Presentation: "Designing User-Friendly Interiors for Aging in Place"

Wilma S. HammettPresented by: Wilma S. Hammett, PhD, FIFDA
Available CEUs: 0.2 Basic
Designation: Health/Safety/Welfare (HSW)
Subject Index: Interior Design: Universal Design (2.1)

The first of the baby boomers reach 60 years of age this year. Designers who want to get or keep this demanding group as clients must know how to design interiors that meet their changing needs without sacrificing style. Special attention to the design details of color, color contrasts, lighting, and the selection of furniture, flooring and even window treatments by the designer can significantly improve how well baby boomers and the elderly live in their homes.
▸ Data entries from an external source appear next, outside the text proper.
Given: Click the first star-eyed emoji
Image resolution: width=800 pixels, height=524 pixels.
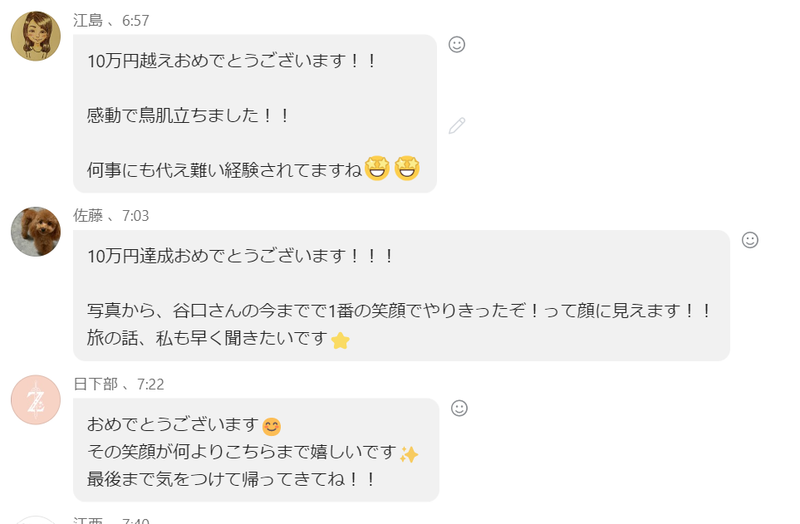Looking at the screenshot, I should coord(376,169).
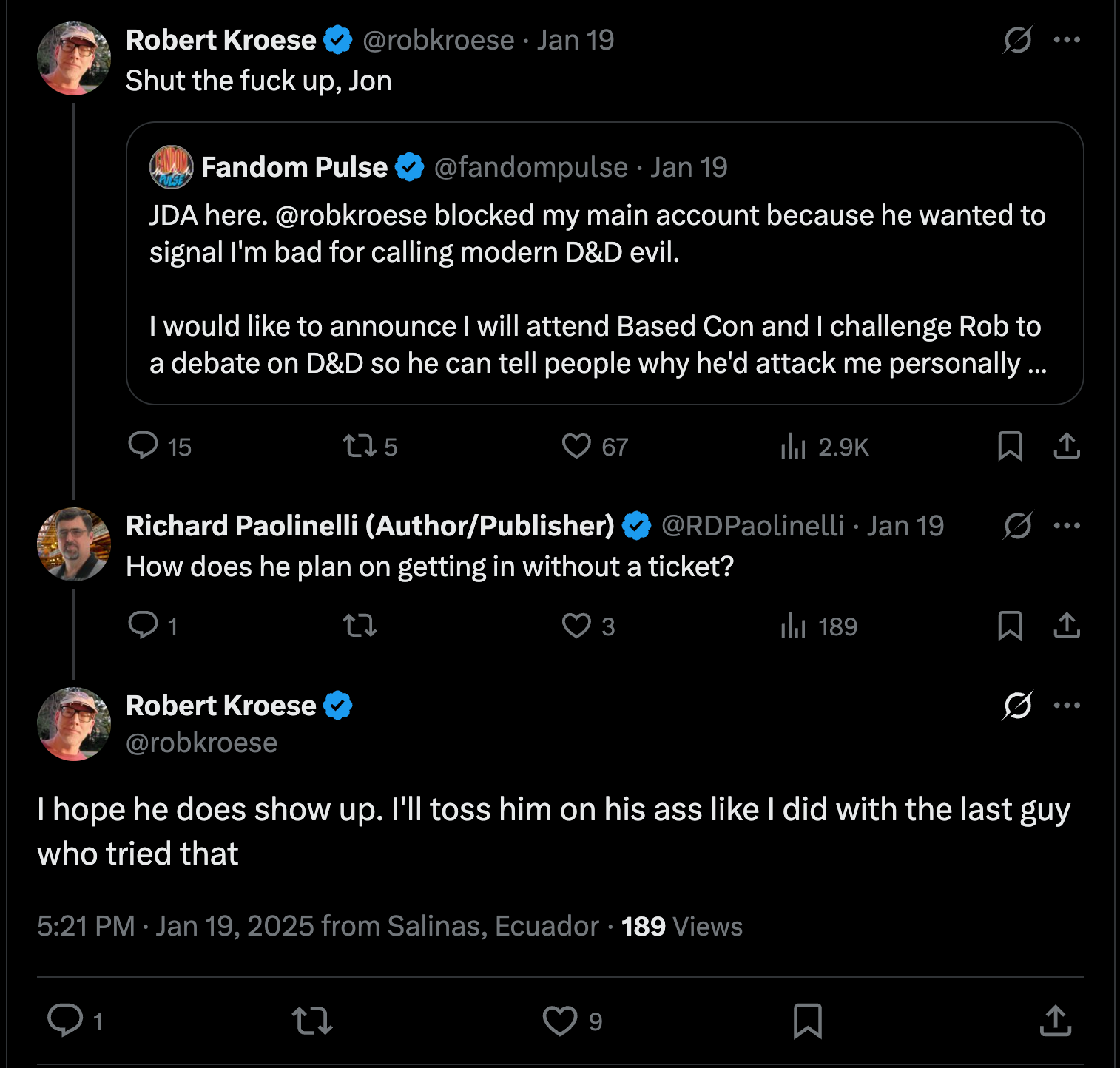The height and width of the screenshot is (1068, 1120).
Task: Like Robert Kroese's main reply with 9 likes
Action: tap(560, 1021)
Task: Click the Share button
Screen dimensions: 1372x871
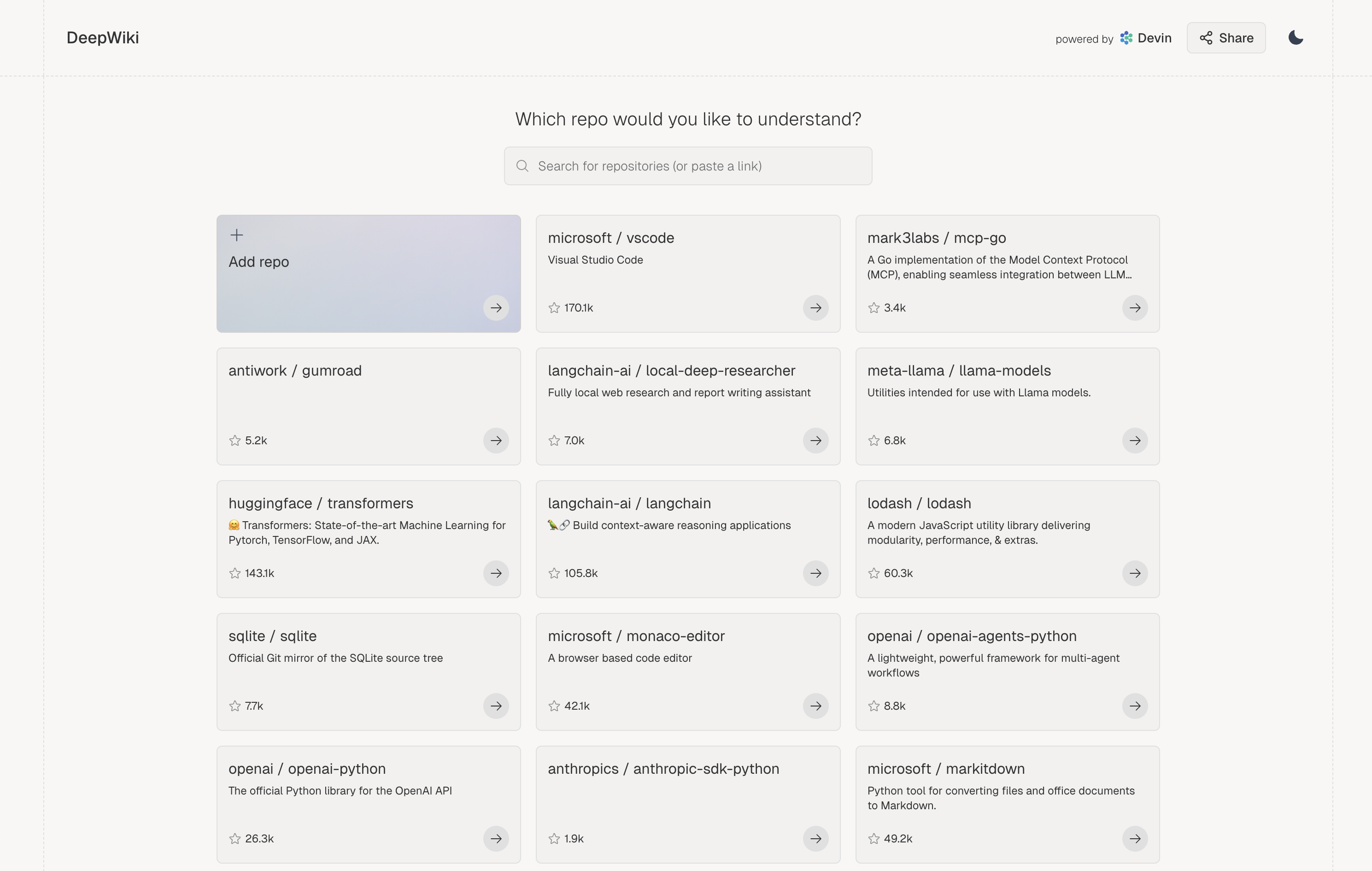Action: (1226, 38)
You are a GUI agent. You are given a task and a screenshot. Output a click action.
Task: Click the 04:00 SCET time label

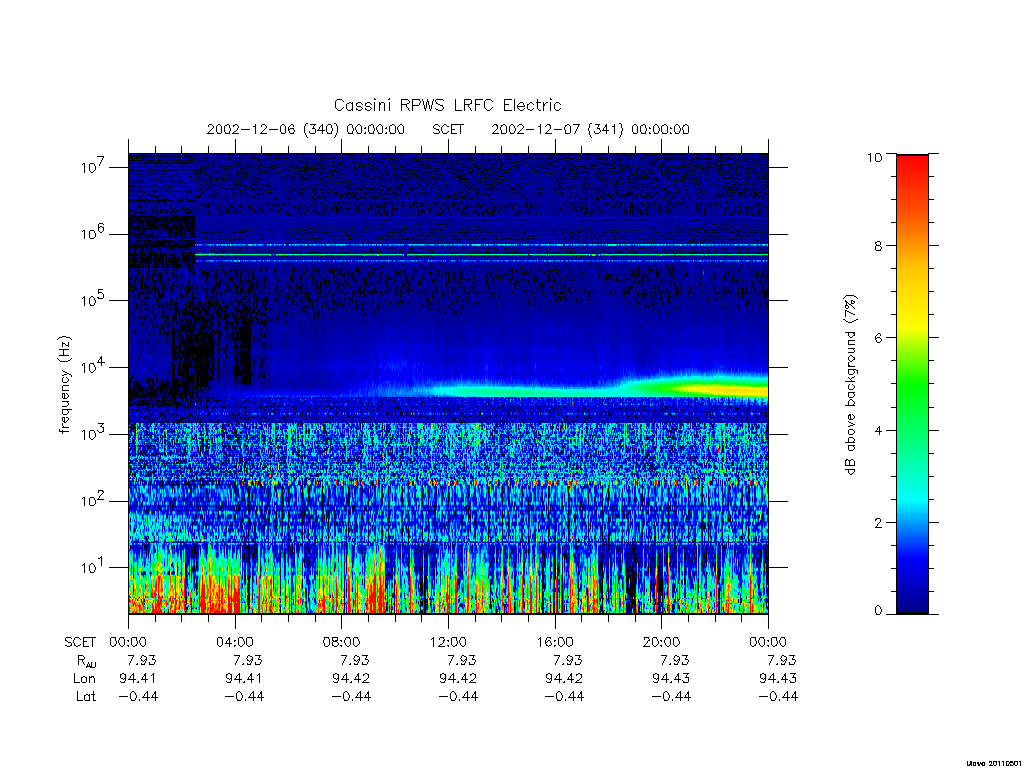pyautogui.click(x=234, y=642)
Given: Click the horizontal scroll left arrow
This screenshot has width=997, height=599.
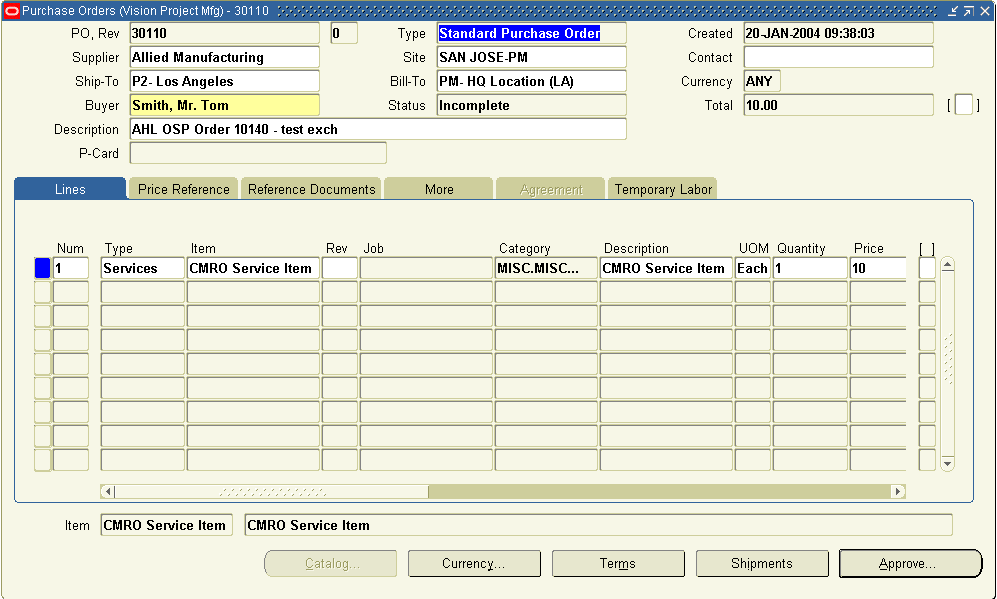Looking at the screenshot, I should pos(107,491).
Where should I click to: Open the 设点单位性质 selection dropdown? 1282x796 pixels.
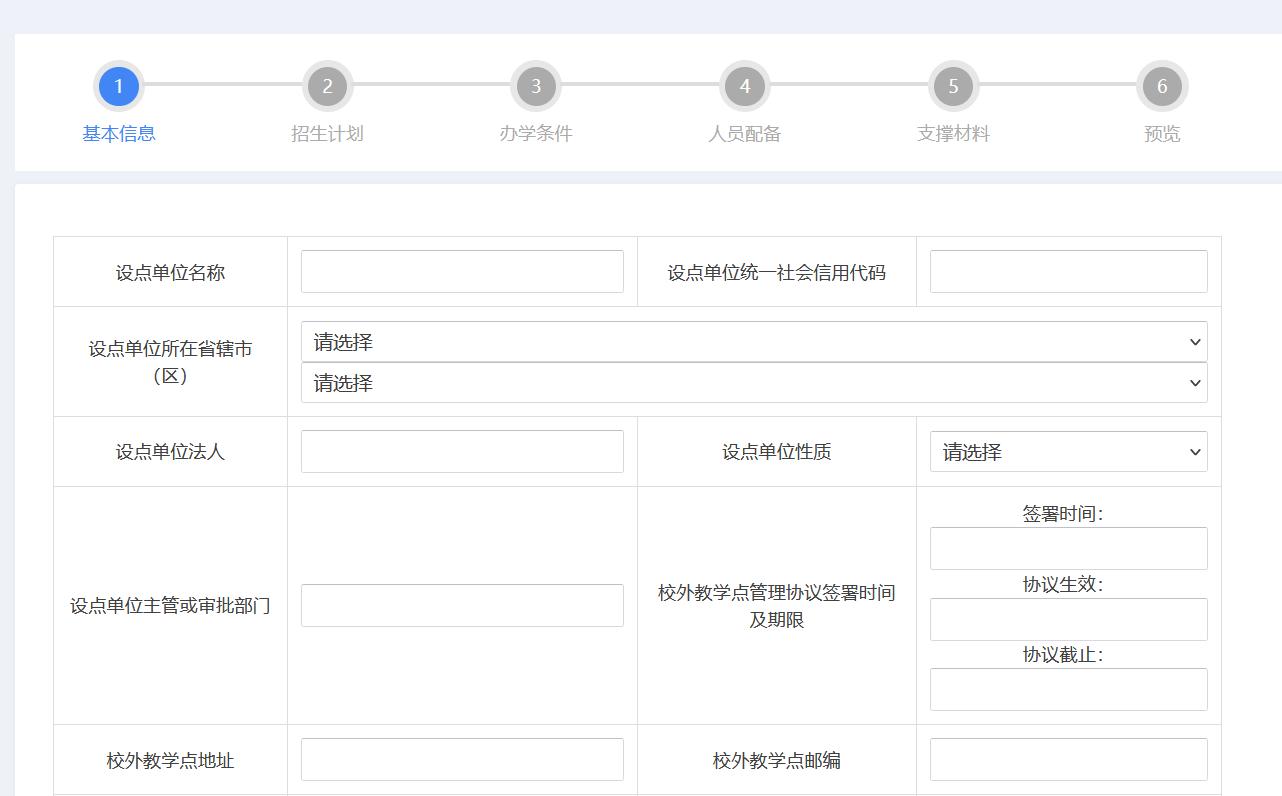(1068, 451)
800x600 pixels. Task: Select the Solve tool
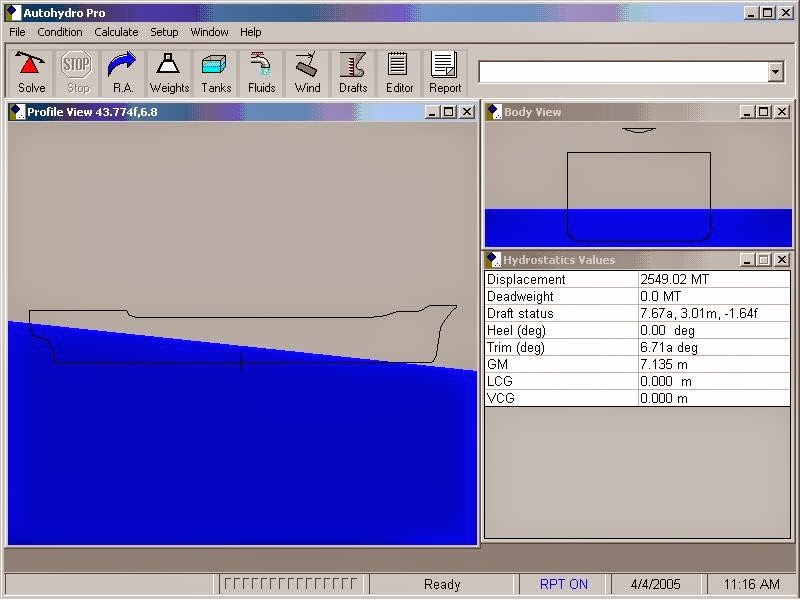pos(30,70)
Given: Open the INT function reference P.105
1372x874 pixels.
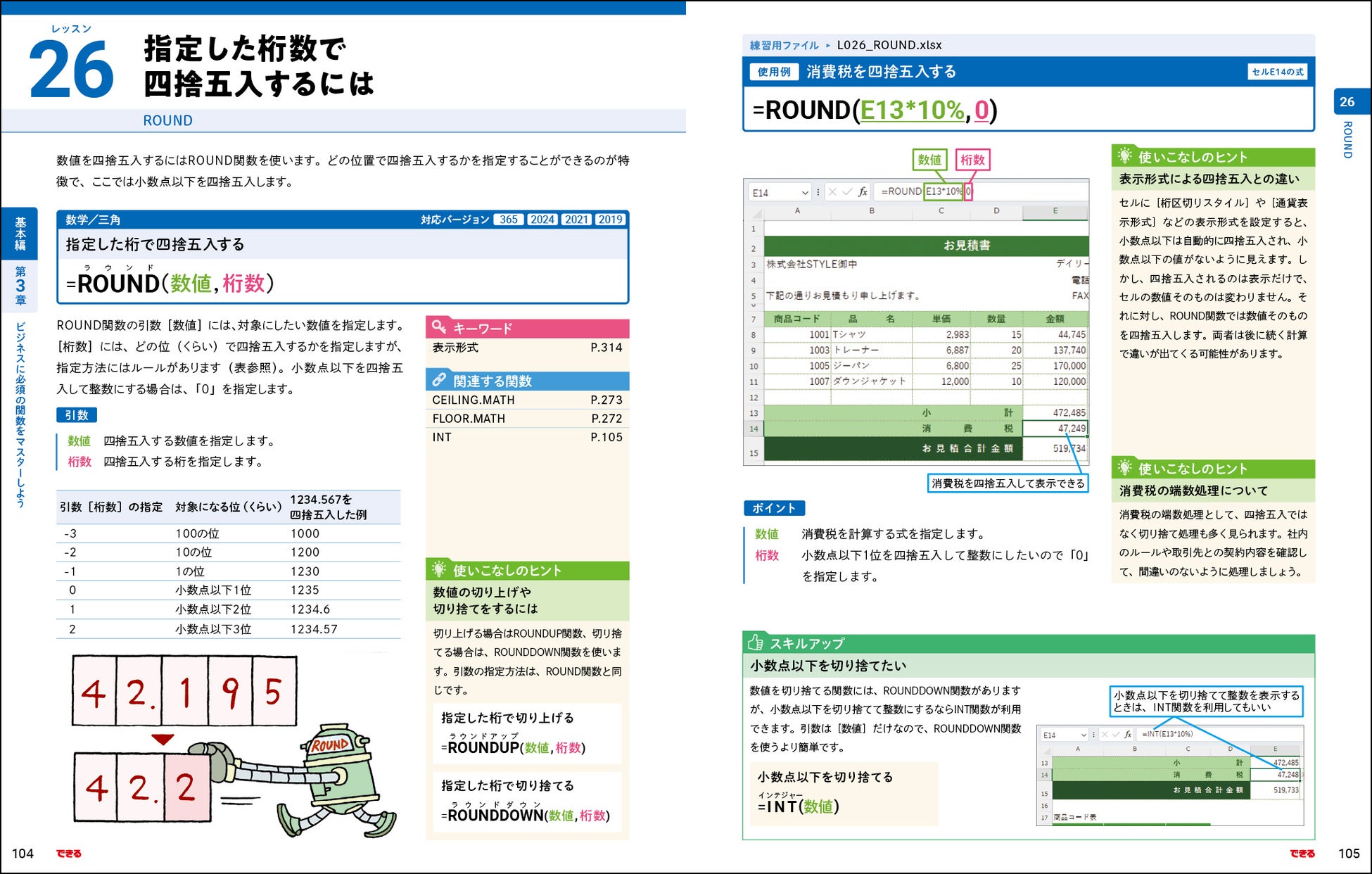Looking at the screenshot, I should click(606, 437).
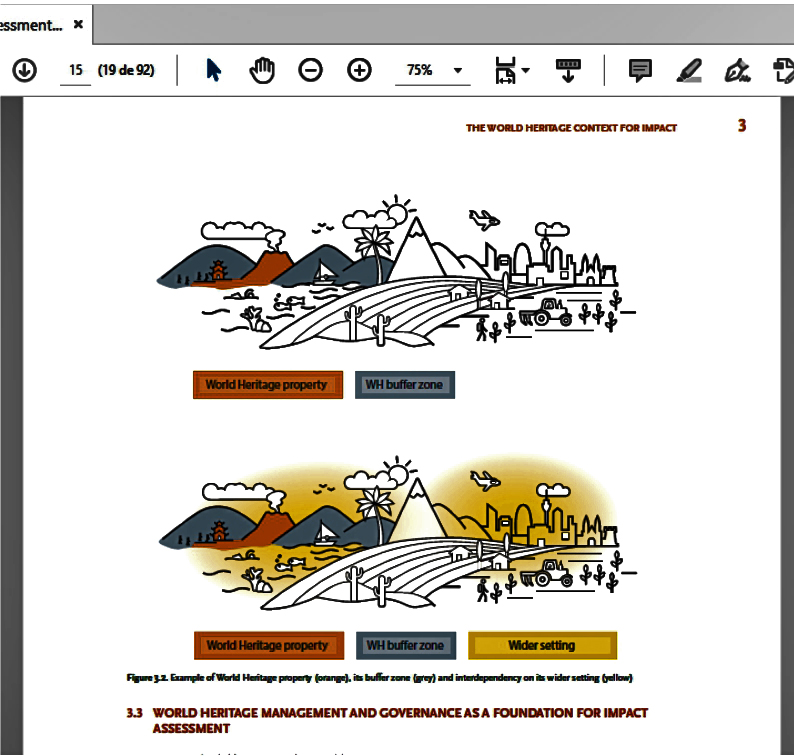Click the scrolling mode read icon
Viewport: 794px width, 756px height.
[x=568, y=70]
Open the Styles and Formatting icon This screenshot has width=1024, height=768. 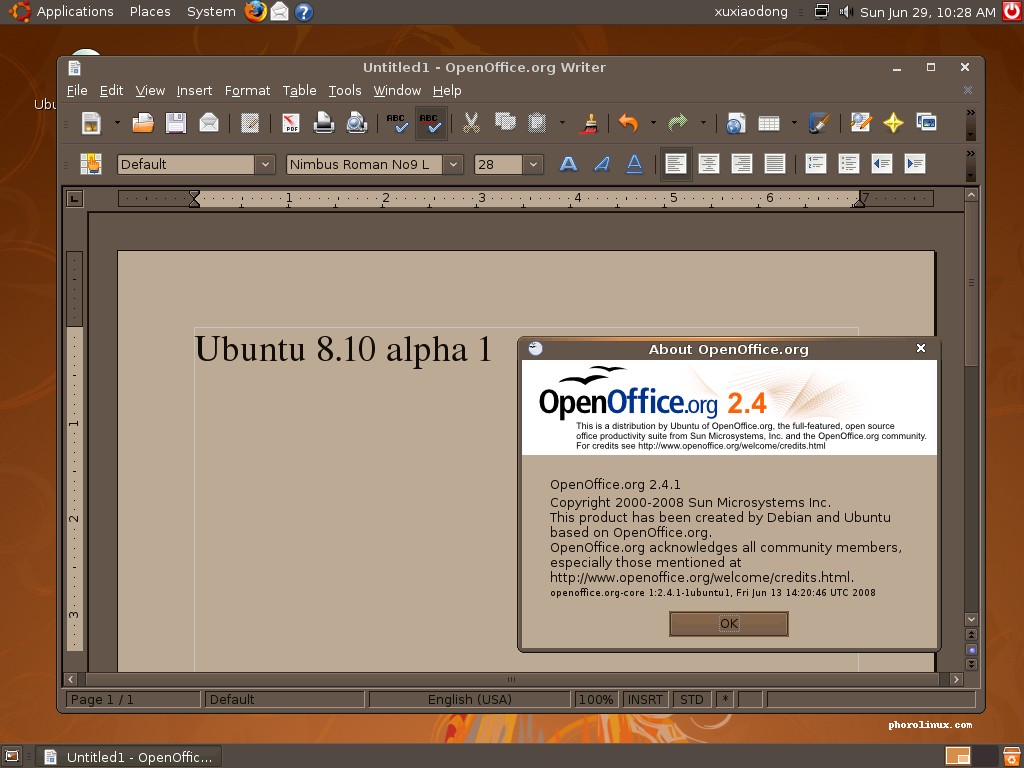[91, 164]
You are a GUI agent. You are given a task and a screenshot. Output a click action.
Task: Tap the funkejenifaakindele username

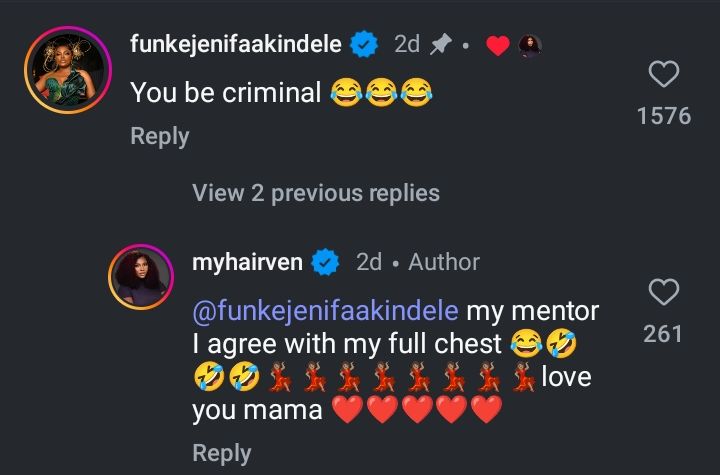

To design user-friendly interiors for the aging population, the designer must understand how aging eyes perceive colors, and learn to use color contrasts that work to enhance and brighten rooms and their details. Furniture selection for the elderly is not just about aesthetics and function. It is also about fit. Careful selection of furniture by the designer can compensate for the physiological changes that come with age. Using specific criteria learned in this session, the designer will be able to assess old and new furniture so that safety, as well as comfort, aesthetics and function, are all key elements in the design.

 


Presentation: "Designing for Special Populations”

DAK KopecPresented by: DAK Kopec, Ph.D.
Available CEUs: 0.2 Basic
Designation: Health/Safety/Welfare (HSW)
Subject Index: Theory & Creativity: Human Factors/Ergonomics (1.3)

Designers have made significant strides in the human environment relationship. Unfortunately, within many areas of the world Physicians, Nurses and Occupational/Physical Therapists are charged with the environmental design for special populations. However, many of the solutions proposed by these professionals are clinically based and turn the home environment into a constant reminder of the disability. Designers, on the other hand, have the skills to accommodate a disorder or condition while preserving the environment so that is doesn’t serve as a reminder of a person’s disability. Autism, Post Partum Depression, and Visual Disorders are common developmental conditions that effect one’s relationship with the environment. Through demonstrations, the presentation will show how and why designers are better suited for environmental modification for person with certain diseases of disorders.

 


Presentation: "Designing for Diversity”

DAK KopecPresented by: DAK Kopec, Ph.D.
Available CEUs: 0.2 Basic
Designation: General
Subject Index: Theory & Creativity: Human Factors/Ergonomics (1.3)

Many countries throughout the world serve as the crossroads of culture, religion, and values. Understanding aspects that influence how a person perceives and behaves within an environment can help reduce misunderstandings that might arise from the built environment. Defining diversity is difficult because it includes cultural traits, ethnic characteristics, sexual orientation, religious affiliation, and physical and mental disabilities. As designers of the built environment, we need to understand issues of diversity, and be creative in the design process in order to develop environments that support the target population’s sense of identity and core values without insult or injury.